In a companion manipulative study (Saino et al. 1997b), nestlings of experimentally enlarged broods had lower per capita feeding rates and, correspondingly, smaller body mass to body size ratio, and a lower level of T-lymphocyte cellular response to PHA than their siblings in broods whose size was reduced. Hence, there seems to be a causal link between parental effort per offspring and immunocompetence. Interestingly, in the same cross-fostering experiment, a statistically significant effect of parentage on T-lymphocyte mediated immunity of offspring raised in different environments was observed. This result is compatible with the idea that this particular kind of immunity has a component of additive genetic variance. Alternatively, female Barn Swallows could affect immunocompetence of their offspring through the quality of the eggs they laid. Female birds are known to deliver immunoglobulins, which will represent the first line of defence for their offspring before maturation of their immune system, to the eggs they lay. Moreover, cellular immunity has been shown to depend on the quality of food received by young birds, and particularly on the content of particular amino acids in the diet. Eggs containing relatively large amounts of critical nutrients may produce offspring capable of producing large immune response some days after hatching, perhaps through a precocial and better maturation of specific immune functions.

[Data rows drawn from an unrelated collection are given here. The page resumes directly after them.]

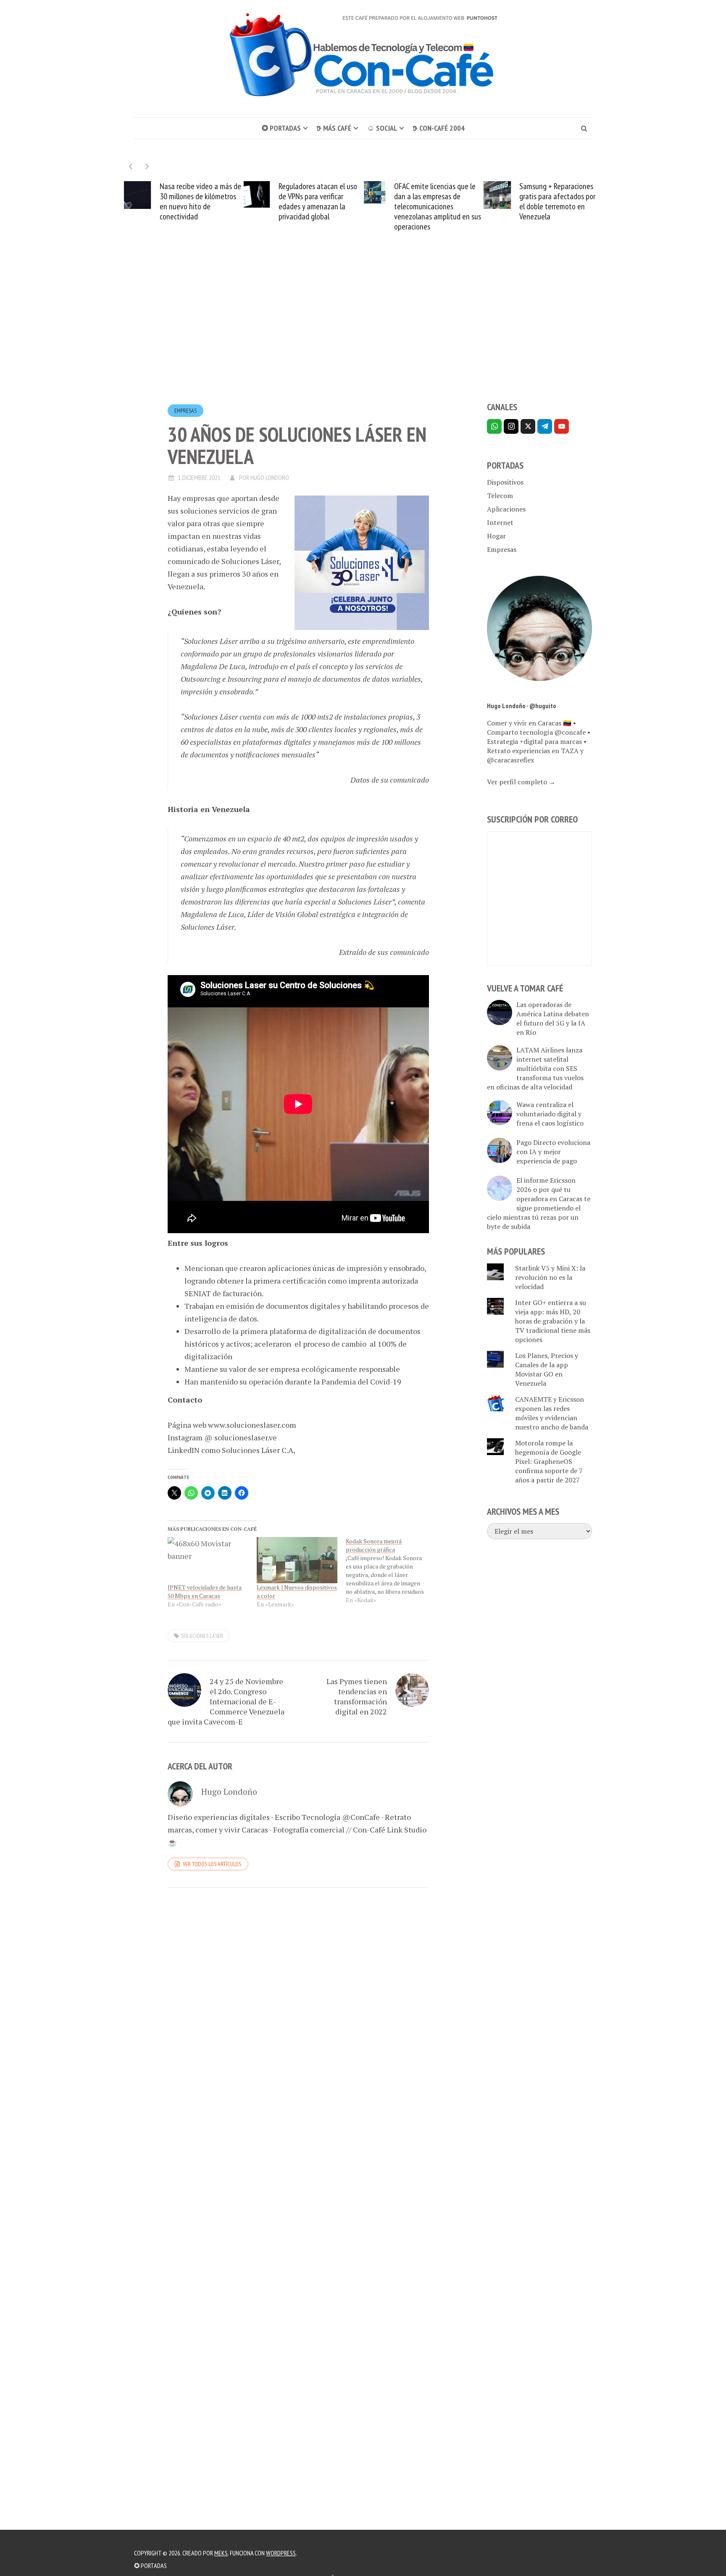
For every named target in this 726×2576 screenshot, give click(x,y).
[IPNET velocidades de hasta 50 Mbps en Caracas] (208, 1560)
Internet (500, 522)
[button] (147, 166)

In the studies on Barn Swallows, the quality of food received by nestlings in their first days of life clearly affected their ability to mount an immune response to PHA. When artificially provisioned with food rich in proteins, nestlings exhibited a larger immune response than nestlings that were fed only by their parents (Saino et al. 1997b). Hence, both quantity and quality of food were relevant for an efficient T-lymphocyte mediate immune response to an antigenic stimulus.

Cellular immunity of Barn Swallow nestlings was positively correlated with their body mass. Moreover, in years in which ecological conditions during the breeding season could be independently estimated to be adverse, nestlings had smaller immunocompetence than in favourable years. Finally, nestlings of second broods were less immunocompetent than those in first broods (Saino & Møller, submitted). Several studies on birds have shown that offspring hatched early in the breeding season, in first broods and in favourable years have relatively large chances of short-term survival and recruitment to the breeding population (e.g. Sorci et al. 1997 and references therein), and this was also the case also in the Barn Swallow population that we studied. In addition, offspring with larger body mass at the time of fledging usually have relatively large chances of survival (e.g. Lindén et al. 1992; Newton 1992). Hence, the results from the Barn Swallow studies suggest that the effect of rearing conditions on offspring survival and recruitment might be at least partly mediated by immune function. These considerations will serve as a basis to formulate working hypotheses in experiments in which body mass and immunocompetence are manipulated and their independent effect on survival and recruitment investigated.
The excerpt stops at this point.